Supplied text:
______

More MS news articles for June 2001

Use of Avonex, Copaxone and Betaseron in treating children with MS

June 8, 2001

The use of standard agents such as Avonex (interferon beta-1a), Betaseron (interferon beta-1b) and Copaxone (glatiramer) “demonstrate potential efficacy in the treatment of childhood MS with an acceptable side effect profile,” researchers suggested at the annual meeting of the Consortium of Multiple Sclerosis Centers.

Although these agents are considered as standard treatment for adult MS patients, little is known about the use of these agents in children, the researchers noted. They added that the FDA has not approved the use of these drugs for children younger than 18 years old.

In their study, pediatric patients at the Baylor International Multiple Sclerosis Center were selected for review of the effect of the three agents. The study included 13 patients who had been diagnosed with MS at or before the age of 16. All patients were placed on treatment with either Avonex, Betaseron or Copaxone.

______

Raw data:
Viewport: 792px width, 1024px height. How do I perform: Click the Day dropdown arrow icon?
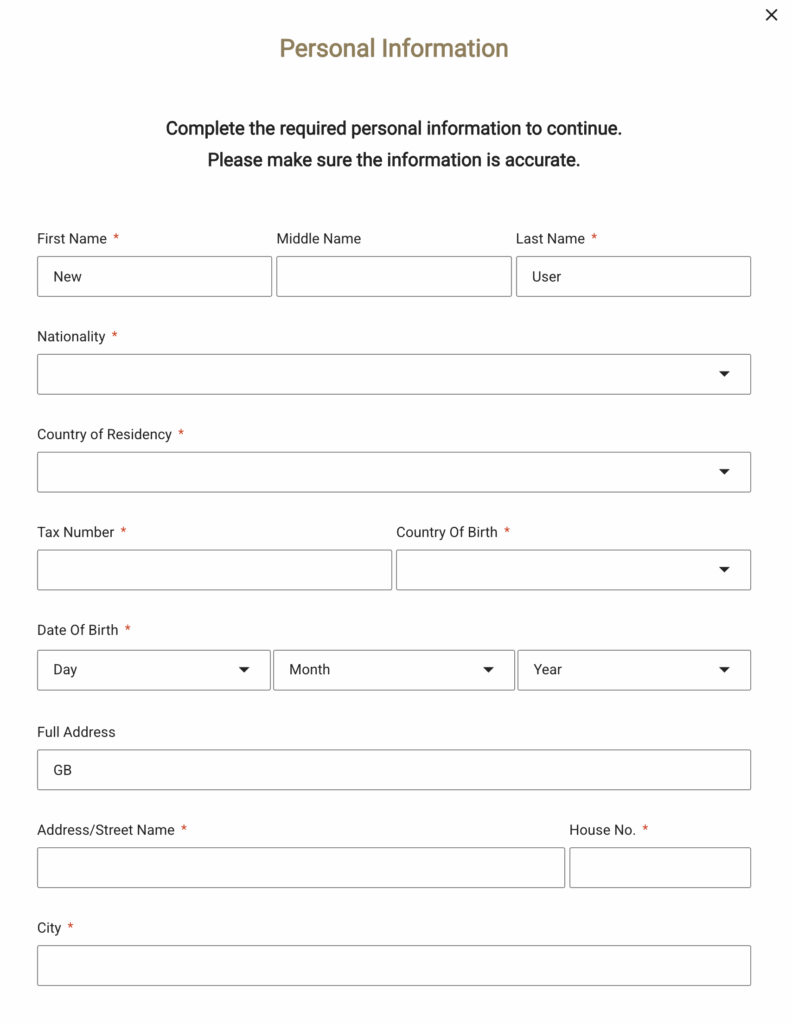coord(244,670)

______

What this exercise asks:
[A] Answer these questions about the article on treating children with MS:
(i) At what event did the researchers make their suggestion?
(ii) Below what age has the FDA not approved these drugs for use?
(iii) How many patients did the study include?
[B] Could you carry the article on treating children with MS forward, starting after its final sentence?
The listing comes from a different source than the article.

Answers to the problems:
[A]
(i) The annual meeting of the Consortium of Multiple Sclerosis Centers
(ii) 18 years old
(iii) 13

[B]
According to the review, the average age of patients at disease onset was 10.5 years; almost all had relapsing-remitting MS except one patient who had the secondary progressive form of the disease.

Two patients received Avonex, one patient was treated with Copaxone while the remaining patients underwent treatment with Betaseron.

Patients experienced mild side effects after initiation of therapy. Adverse effects included fatigue, flu-like symptoms, injection-site reactions, and headache.

Prior to therapy, patients experienced an average of three relapses each year. Following treatment, average relapse rates were less than one per year.

“The use of these agents in the treatment of childhood disease needs to be further investigated in hopes [of] achieving FDA approval for their use in children less than 18 years of age,” the researchers concluded.